(SOURCE DATA)
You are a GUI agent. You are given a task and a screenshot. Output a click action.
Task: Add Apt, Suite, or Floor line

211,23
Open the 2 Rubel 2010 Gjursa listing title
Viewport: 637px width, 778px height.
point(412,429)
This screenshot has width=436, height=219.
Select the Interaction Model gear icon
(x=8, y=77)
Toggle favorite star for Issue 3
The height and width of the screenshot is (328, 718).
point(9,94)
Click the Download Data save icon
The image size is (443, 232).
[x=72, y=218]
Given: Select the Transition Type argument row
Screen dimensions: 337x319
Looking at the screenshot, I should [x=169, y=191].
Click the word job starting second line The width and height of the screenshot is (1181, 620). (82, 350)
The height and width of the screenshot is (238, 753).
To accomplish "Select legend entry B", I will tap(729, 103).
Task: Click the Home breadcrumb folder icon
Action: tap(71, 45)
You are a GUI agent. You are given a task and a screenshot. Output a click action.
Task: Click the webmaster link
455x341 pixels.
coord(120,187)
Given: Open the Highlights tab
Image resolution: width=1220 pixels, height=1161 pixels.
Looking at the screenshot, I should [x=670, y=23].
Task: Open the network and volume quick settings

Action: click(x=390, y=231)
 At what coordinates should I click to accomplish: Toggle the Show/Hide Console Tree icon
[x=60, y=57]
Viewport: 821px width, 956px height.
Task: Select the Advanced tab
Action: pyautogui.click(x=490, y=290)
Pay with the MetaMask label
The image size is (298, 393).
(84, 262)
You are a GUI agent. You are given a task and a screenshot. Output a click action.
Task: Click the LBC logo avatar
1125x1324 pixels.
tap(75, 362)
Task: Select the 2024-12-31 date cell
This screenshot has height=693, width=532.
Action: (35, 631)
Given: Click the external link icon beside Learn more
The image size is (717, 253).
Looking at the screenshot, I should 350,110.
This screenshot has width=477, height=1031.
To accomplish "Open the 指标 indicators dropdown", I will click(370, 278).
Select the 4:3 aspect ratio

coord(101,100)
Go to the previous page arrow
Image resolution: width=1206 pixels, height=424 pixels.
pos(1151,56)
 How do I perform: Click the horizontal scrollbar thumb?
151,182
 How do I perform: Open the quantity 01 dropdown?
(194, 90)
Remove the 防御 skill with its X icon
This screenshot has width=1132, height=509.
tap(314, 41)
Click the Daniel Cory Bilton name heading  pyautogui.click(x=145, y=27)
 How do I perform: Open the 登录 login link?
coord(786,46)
(End SOURCE DATA)
### ASSIGNED TASK
The whole listing above needs to be transcribed exactly.

### ANSWER SPACE
You are a GUI agent. You are given a task and a screenshot. Output a click action.
Task: Add Apt, Suite, or Floor line

211,23
Open the 2 Rubel 2010 Gjursa listing title
Viewport: 637px width, 778px height.
point(412,429)
This screenshot has width=436, height=219.
Select the Interaction Model gear icon
(x=8, y=77)
Toggle favorite star for Issue 3
The height and width of the screenshot is (328, 718).
point(9,94)
Click the Download Data save icon
The image size is (443, 232).
[x=72, y=218]
Given: Select the Transition Type argument row
Screen dimensions: 337x319
Looking at the screenshot, I should [x=169, y=191].
Click the word job starting second line The width and height of the screenshot is (1181, 620). (82, 350)
The height and width of the screenshot is (238, 753).
To accomplish "Select legend entry B", I will tap(729, 103).
Task: Click the Home breadcrumb folder icon
Action: tap(71, 45)
You are a GUI agent. You are given a task and a screenshot. Output a click action.
Task: Click the webmaster link
455x341 pixels.
coord(120,187)
Given: Open the Highlights tab
Image resolution: width=1220 pixels, height=1161 pixels.
Looking at the screenshot, I should [x=670, y=23].
Task: Open the network and volume quick settings

Action: click(x=390, y=231)
 At what coordinates should I click to accomplish: Toggle the Show/Hide Console Tree icon
[x=60, y=57]
Viewport: 821px width, 956px height.
Task: Select the Advanced tab
Action: pyautogui.click(x=490, y=290)
Pay with the MetaMask label
The image size is (298, 393).
(84, 262)
You are a GUI agent. You are given a task and a screenshot. Output a click action.
Task: Click the LBC logo avatar
1125x1324 pixels.
tap(75, 362)
Task: Select the 2024-12-31 date cell
This screenshot has height=693, width=532.
Action: (35, 631)
Given: Click the external link icon beside Learn more
The image size is (717, 253).
Looking at the screenshot, I should 350,110.
This screenshot has width=477, height=1031.
To accomplish "Open the 指标 indicators dropdown", I will click(370, 278).
Select the 4:3 aspect ratio

coord(101,100)
Go to the previous page arrow
Image resolution: width=1206 pixels, height=424 pixels.
pos(1151,56)
 How do I perform: Click the horizontal scrollbar thumb?
151,182
 How do I perform: Open the quantity 01 dropdown?
(194, 90)
Remove the 防御 skill with its X icon
This screenshot has width=1132, height=509.
tap(314, 41)
Click the Daniel Cory Bilton name heading  pyautogui.click(x=145, y=27)
 How do I perform: Open the 登录 login link?
coord(786,46)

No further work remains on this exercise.